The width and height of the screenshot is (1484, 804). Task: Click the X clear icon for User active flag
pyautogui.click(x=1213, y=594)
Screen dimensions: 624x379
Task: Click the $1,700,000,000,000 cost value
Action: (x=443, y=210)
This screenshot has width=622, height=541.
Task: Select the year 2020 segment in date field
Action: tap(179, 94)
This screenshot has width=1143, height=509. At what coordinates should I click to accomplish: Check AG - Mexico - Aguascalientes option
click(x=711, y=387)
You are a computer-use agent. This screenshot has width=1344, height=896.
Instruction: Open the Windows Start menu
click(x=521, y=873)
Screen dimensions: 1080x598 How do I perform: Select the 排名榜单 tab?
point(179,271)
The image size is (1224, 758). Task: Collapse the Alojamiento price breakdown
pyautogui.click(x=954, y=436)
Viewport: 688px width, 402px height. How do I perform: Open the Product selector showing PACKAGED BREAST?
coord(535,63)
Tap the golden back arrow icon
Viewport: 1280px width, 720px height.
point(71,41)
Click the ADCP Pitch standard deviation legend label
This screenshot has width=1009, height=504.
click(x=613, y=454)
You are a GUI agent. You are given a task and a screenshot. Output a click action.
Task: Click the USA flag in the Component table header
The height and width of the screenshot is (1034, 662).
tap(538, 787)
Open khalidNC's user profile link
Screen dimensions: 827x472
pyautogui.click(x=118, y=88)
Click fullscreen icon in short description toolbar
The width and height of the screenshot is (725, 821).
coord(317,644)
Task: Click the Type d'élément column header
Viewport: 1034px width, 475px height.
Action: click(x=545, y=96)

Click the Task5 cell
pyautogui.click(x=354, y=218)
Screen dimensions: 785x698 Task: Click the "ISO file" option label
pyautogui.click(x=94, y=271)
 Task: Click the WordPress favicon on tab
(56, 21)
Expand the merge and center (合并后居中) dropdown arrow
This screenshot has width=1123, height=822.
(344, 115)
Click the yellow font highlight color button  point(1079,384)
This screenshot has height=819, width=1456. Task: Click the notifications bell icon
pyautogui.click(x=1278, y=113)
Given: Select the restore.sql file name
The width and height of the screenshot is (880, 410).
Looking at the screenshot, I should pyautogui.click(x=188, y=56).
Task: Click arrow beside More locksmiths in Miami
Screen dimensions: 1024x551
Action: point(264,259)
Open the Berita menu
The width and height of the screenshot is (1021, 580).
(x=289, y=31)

● ● ● ● ● ● ●

* [Assignment] Write out the whole listing verbatim.

* [Task response]
The width and height of the screenshot is (1484, 804). Task: Click the X clear icon for User active flag
pyautogui.click(x=1213, y=594)
Screen dimensions: 624x379
Task: Click the $1,700,000,000,000 cost value
Action: (x=443, y=210)
This screenshot has width=622, height=541.
Task: Select the year 2020 segment in date field
Action: tap(179, 94)
This screenshot has width=1143, height=509. At what coordinates should I click to accomplish: Check AG - Mexico - Aguascalientes option
click(x=711, y=387)
You are a computer-use agent. This screenshot has width=1344, height=896.
Instruction: Open the Windows Start menu
click(x=521, y=873)
Screen dimensions: 1080x598 How do I perform: Select the 排名榜单 tab?
point(179,271)
The image size is (1224, 758). Task: Collapse the Alojamiento price breakdown
pyautogui.click(x=954, y=436)
Viewport: 688px width, 402px height. How do I perform: Open the Product selector showing PACKAGED BREAST?
coord(535,63)
Tap the golden back arrow icon
Viewport: 1280px width, 720px height.
point(71,41)
Click the ADCP Pitch standard deviation legend label
This screenshot has width=1009, height=504.
click(x=613, y=454)
You are a GUI agent. You are given a task and a screenshot. Output a click action.
Task: Click the USA flag in the Component table header
The height and width of the screenshot is (1034, 662).
tap(538, 787)
Open khalidNC's user profile link
Screen dimensions: 827x472
pyautogui.click(x=118, y=88)
Click fullscreen icon in short description toolbar
The width and height of the screenshot is (725, 821).
coord(317,644)
Task: Click the Type d'élément column header
Viewport: 1034px width, 475px height.
Action: click(x=545, y=96)

Click the Task5 cell
pyautogui.click(x=354, y=218)
Screen dimensions: 785x698 Task: Click the "ISO file" option label
pyautogui.click(x=94, y=271)
 Task: Click the WordPress favicon on tab
(56, 21)
Expand the merge and center (合并后居中) dropdown arrow
This screenshot has width=1123, height=822.
(344, 115)
Click the yellow font highlight color button  point(1079,384)
This screenshot has height=819, width=1456. Task: Click the notifications bell icon
pyautogui.click(x=1278, y=113)
Given: Select the restore.sql file name
The width and height of the screenshot is (880, 410).
Looking at the screenshot, I should pyautogui.click(x=188, y=56).
Task: Click arrow beside More locksmiths in Miami
Screen dimensions: 1024x551
Action: point(264,259)
Open the Berita menu
The width and height of the screenshot is (1021, 580).
(x=289, y=31)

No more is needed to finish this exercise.